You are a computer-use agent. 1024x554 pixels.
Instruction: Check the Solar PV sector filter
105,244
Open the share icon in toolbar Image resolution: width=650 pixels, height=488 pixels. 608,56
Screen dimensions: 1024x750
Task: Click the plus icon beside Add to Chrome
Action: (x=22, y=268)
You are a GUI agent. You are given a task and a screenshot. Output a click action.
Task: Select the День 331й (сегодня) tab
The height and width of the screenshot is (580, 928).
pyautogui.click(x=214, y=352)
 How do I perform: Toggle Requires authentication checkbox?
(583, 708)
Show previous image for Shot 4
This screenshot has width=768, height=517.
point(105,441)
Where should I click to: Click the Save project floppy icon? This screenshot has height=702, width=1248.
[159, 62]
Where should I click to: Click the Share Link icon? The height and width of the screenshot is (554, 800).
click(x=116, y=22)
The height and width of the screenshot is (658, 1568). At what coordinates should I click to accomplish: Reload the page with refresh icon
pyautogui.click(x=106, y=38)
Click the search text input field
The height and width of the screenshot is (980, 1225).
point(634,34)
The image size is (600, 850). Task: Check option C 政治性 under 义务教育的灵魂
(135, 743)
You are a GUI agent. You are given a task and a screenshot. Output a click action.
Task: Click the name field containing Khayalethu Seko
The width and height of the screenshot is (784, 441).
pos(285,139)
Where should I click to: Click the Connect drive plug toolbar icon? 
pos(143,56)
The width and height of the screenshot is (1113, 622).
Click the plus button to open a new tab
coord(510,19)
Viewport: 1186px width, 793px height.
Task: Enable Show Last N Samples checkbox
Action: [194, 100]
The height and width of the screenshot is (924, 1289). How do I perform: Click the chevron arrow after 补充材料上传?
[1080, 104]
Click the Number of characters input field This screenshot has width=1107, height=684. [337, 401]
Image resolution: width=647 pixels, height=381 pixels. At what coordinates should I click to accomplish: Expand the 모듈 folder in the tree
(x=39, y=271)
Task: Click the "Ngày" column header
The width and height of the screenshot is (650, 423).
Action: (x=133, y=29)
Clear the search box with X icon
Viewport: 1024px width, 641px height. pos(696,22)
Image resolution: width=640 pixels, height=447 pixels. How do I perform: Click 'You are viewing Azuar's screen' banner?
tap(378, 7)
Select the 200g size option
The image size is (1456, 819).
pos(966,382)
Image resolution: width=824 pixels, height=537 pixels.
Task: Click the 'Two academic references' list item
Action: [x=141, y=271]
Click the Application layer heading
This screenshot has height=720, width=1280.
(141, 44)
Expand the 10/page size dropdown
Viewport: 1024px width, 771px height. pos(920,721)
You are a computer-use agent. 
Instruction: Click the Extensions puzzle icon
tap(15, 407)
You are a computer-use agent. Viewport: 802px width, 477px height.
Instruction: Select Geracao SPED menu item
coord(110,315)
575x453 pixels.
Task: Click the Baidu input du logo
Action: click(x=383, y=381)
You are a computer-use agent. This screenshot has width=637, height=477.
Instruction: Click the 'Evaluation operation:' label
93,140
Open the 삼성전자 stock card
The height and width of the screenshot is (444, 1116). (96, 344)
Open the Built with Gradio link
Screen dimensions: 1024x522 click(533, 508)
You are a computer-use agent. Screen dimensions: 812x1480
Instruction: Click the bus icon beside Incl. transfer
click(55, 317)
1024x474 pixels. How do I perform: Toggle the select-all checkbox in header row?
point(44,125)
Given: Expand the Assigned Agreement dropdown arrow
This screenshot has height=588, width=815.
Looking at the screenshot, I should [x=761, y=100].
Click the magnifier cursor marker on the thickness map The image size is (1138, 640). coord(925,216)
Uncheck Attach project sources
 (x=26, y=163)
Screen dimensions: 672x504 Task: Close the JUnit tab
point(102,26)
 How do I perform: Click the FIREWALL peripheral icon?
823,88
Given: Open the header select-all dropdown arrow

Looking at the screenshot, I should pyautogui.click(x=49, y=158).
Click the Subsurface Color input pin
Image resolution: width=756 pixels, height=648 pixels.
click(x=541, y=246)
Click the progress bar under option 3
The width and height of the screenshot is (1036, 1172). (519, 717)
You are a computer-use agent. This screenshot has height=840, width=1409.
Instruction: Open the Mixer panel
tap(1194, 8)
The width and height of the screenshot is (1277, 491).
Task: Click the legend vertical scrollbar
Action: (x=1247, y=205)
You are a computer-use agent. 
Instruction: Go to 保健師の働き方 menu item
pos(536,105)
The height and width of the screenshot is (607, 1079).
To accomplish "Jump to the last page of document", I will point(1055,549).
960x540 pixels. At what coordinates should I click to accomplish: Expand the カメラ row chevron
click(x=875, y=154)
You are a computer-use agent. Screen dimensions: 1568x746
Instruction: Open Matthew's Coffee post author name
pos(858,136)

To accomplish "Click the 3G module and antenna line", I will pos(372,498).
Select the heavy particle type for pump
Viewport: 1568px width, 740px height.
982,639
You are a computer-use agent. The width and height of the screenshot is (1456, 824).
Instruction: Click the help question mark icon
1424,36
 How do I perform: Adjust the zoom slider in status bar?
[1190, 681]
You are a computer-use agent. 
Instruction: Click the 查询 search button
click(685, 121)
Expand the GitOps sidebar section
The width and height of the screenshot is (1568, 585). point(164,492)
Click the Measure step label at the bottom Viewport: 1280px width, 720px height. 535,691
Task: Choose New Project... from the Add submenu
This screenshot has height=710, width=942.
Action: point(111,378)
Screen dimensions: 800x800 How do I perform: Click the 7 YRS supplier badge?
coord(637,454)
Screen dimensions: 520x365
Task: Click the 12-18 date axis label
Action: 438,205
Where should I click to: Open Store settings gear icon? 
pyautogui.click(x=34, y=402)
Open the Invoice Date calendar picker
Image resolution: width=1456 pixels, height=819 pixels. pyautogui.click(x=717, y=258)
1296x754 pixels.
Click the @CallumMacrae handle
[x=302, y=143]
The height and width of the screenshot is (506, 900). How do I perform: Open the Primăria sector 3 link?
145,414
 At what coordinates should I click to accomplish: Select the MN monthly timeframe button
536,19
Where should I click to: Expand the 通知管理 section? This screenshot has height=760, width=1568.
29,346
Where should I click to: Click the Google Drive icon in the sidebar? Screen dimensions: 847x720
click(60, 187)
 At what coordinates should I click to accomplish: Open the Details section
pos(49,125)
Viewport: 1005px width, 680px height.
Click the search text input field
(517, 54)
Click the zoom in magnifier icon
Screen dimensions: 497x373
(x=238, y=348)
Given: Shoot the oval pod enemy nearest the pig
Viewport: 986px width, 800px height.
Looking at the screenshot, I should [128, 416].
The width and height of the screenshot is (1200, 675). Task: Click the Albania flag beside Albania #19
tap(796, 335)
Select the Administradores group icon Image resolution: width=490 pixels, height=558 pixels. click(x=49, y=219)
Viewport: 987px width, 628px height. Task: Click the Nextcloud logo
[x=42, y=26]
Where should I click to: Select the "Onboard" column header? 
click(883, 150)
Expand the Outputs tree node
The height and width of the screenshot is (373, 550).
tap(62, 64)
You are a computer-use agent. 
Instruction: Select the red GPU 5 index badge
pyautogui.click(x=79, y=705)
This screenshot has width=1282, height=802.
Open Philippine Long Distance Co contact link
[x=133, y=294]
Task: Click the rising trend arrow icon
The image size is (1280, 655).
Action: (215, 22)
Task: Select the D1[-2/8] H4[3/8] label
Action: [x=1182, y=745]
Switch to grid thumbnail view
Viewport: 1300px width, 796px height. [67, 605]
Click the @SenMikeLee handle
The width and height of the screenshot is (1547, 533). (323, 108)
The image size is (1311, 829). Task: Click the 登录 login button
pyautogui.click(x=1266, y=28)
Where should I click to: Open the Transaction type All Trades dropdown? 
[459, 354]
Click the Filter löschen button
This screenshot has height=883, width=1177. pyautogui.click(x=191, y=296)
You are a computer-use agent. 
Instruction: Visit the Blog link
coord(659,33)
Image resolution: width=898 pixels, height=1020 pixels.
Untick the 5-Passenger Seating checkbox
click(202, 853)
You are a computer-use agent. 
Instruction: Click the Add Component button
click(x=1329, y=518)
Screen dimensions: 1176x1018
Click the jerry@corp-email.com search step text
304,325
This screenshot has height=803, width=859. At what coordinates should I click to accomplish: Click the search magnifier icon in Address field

#####

» **Task statement**: Everything from the line containing "Instruction: Visit the Blog link" to the bottom of the listing is to be set down exactly; leave out all other lines.

» **Solution to this task**:
Instruction: Visit the Blog link
coord(659,33)
Image resolution: width=898 pixels, height=1020 pixels.
Untick the 5-Passenger Seating checkbox
click(202, 853)
You are a computer-use agent. 
Instruction: Click the Add Component button
click(x=1329, y=518)
Screen dimensions: 1176x1018
Click the jerry@corp-email.com search step text
304,325
This screenshot has height=803, width=859. At what coordinates should I click to accomplish: Click the search magnifier icon in Address field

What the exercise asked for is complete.